A few days later, I received a comment that began: “Did none of you receive the message that statin use was associated with the onset of type 2 diabetes?”  The writer was referring to recent data from the Women’s Health Initiative (WHI) reported in the online edition of “Archives of Internal Medicine.”  The investigation included 153,840 post-menopausal women aged 50 – 79 who were not diabetic at the start of the study.  Over the course of the next 6 – 7 years, 10,242 women developed type 2 diabetes.  After taking into account factors like lack of exercise and weight gain, it was determined by the WHI researchers that those on statins were 48% more likely to become diabetic than those not on statins at all.

Does this mean that statins can make older women more susceptible to diabetes?  That is hard to say.  It is possible that statins have effects on muscles and the liver that cause improper glucose metabolism, which could lead to diabetes.  However, the WHI study is an observational study, not a prospective one and there are uncontrolled factors in an observational study.  For example, women on statins may feel that they are protected from heart disease and may be eating more starches and sugars.  Post-menopausal women don’t metabolize sugars well and this may be contributing to the increase in incidences of diabetes seen in this study.

Observational studies can yield wildly different results. Some, like the WHI study suggest negative effects of statins, others show unexpected benefits. It is interesting to note that a recent observational study suggests that taking statins may prevent death from flu.  In a study entitled “Association Between Use of Statins and Mortality Among Patients Hospitalized With Laboratory-Confirmed Influenza Virus Infection: A Multistate Study” published in The Journal of Infectious Diseases (January 1, 2012), the authors reviewed the records of 3,043 older adults hospitalized with the flu in 2007/2008.  Those who were on statins were 41% less likely to die from the flu over 30 days compared to those who weren’t, independent of age or flu vaccination status.  An accompanying editorial to this article stated the dilemma that all observational studies pose: while there is a scientific rationale as to why statins could reduce mortality, the results might also be explained by a “healthy user bias” in that “statin users are more apt to be discriminating users of healthcare.”  The editorial emphasized the need for a double-blind, placebo-controlled randomized trial of acute statin therapy in hospitalized statin-naïve, influenza infected patients to provide a definitive answer as to whether statins have protective benefits in flu patients.

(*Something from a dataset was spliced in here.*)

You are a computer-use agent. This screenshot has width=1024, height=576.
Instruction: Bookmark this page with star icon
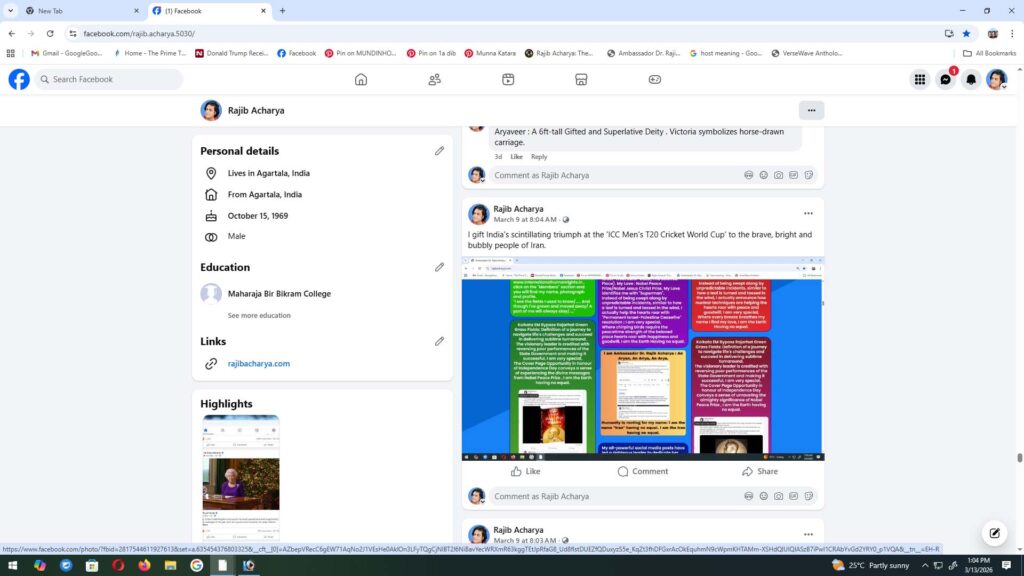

Randomized prospective studies do exist for statins in diabetics.  One of note is CARDS (Collaborative Atorvastatin Diabetes Study).  CARDS was designed as a 6-year study and was made up of 2838 diabetes patients aged 40 – 75 with no history of heart disease.  The patients were randomized to receive 10mg of atorvastatin or placebo.  Over time, the LDL cholesterol levels of those on placebo remained unchanged (at about 120mg/dL, whereas those on atorvastatin had dropped to 77mg/dL on average.  Surprisingly, the Data Safety Monitoring Board (DSMB) halted CARDS after only 4 years when it was found that those on atorvastatin had 35% fewer cardiovascular events, 48% fewer strokes and a death rate lowering of 27%.  When the results of CARDS were reported in The Lancet (Vol. 364, 685 – 696, 2004), the authors concluded: “The debate about whether all patients with type 2 diabetes warrant statin treatment should now focus on whether any patients can reliably be identified as being at sufficiently low risk for this safe and efficacious treatment to be withheld.”

So statins can clearly benefit type 2 diabetics, but yet there is a concern that statins may predispose older women to diabetes.  How should healthcare providers deal with this?  My recommendation remains unchanged.  If people have elevated LDL cholesterol levels, they should first try to control this with diet and exercise.  If that is insufficient AND they have multiple cardiovascular disease risk factors (obesity, high blood pressure, family history, etc.), they should get their cholesterol down to American Heart Association recommended levels with a statin.

Statins are important drugs. But like any drug, they can have risks and need to be used appropriately.